On Thursday, the Federal Election Commission (FEC) was unable to agree on whether Yamaha Motor Corporation, U.S.A. could sponsor a Separate Segregated Fund (a corporate “SSF” or “PAC” in common parlance) that solicited contributions from the employees of its dealers and service centers. The request resulted in an unsurprising deadlock and a surprising discussion about foreign ownership. Three things stand out in that discussion.
First, with the arrival of two new FEC Commissioners in October, many have wondered if there will be a change in the pattern of 3-3 votes that have defined FEC decision making over the past several years. The deadlock preventing the FEC from providing Yamaha with an advisory opinion gave little comfort to those looking for change. Based on the discussion during Thursday’s meeting, it appears that the still-contentious issue of the implications of Citizens United, as well as the FEC’s inability to begin rulemaking, blocked resolution of the more prosaic question of whether to treat Yamaha’s dealers and service centers as affiliated entities.
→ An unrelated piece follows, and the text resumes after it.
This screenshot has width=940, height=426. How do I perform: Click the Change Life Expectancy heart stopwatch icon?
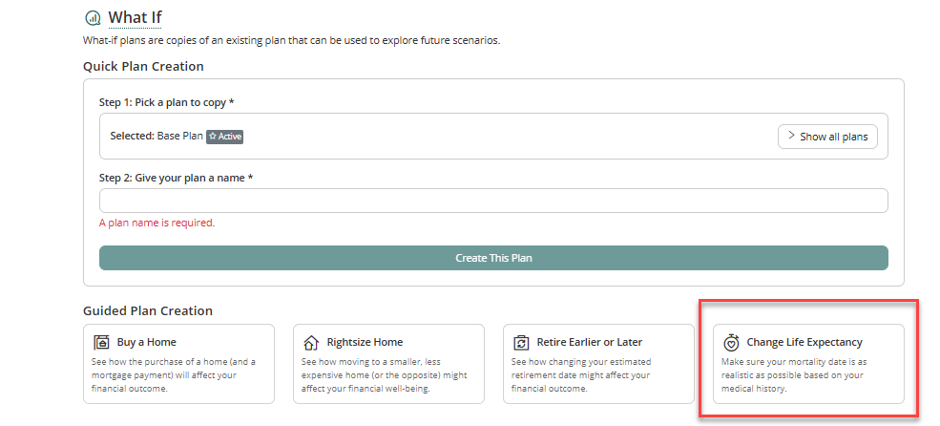[731, 342]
Second, this matter was raised before the Commission last year. As was true last year, there are no longer four votes to reaffirm the three decades of advisory opinions that have held that domestic subsidiaries of foreign corporations may establish and administer SSFs, so long as certain procedural protections exist. During Thursday’s discussion, FEC Chair Weintraub indicated the issue of a foreign entity’s U.S. subsidiary sponsoring an SSF may be the camel’s nose under the tent, since the concern animating the discussion seemed to be the ability of foreign corporations to move money into United States subsidiaries for use in independent expenditures or electioneering communications. This could be good news for existing SSFs, as some Commissioners may view SSFs less as an issue themselves and more as a bargaining chip to address what they view as issues of greater consequence.
Third, there was an interesting and important legal issue before the Commission that was barely discussed beyond Commissioner Peterson’s opening remarks. The “Draft A” opinion presented to the Commission concluded that Yamaha lacked sufficient control over its dealers’ and service centers’ employees to place them within the company’s restricted class while “Draft B” reached the opposite conclusion. This is an issue of some practical importance, and worthy of the Commission coming to a substantive conclusion, perhaps in a case with somewhat different—and less distracting—facts.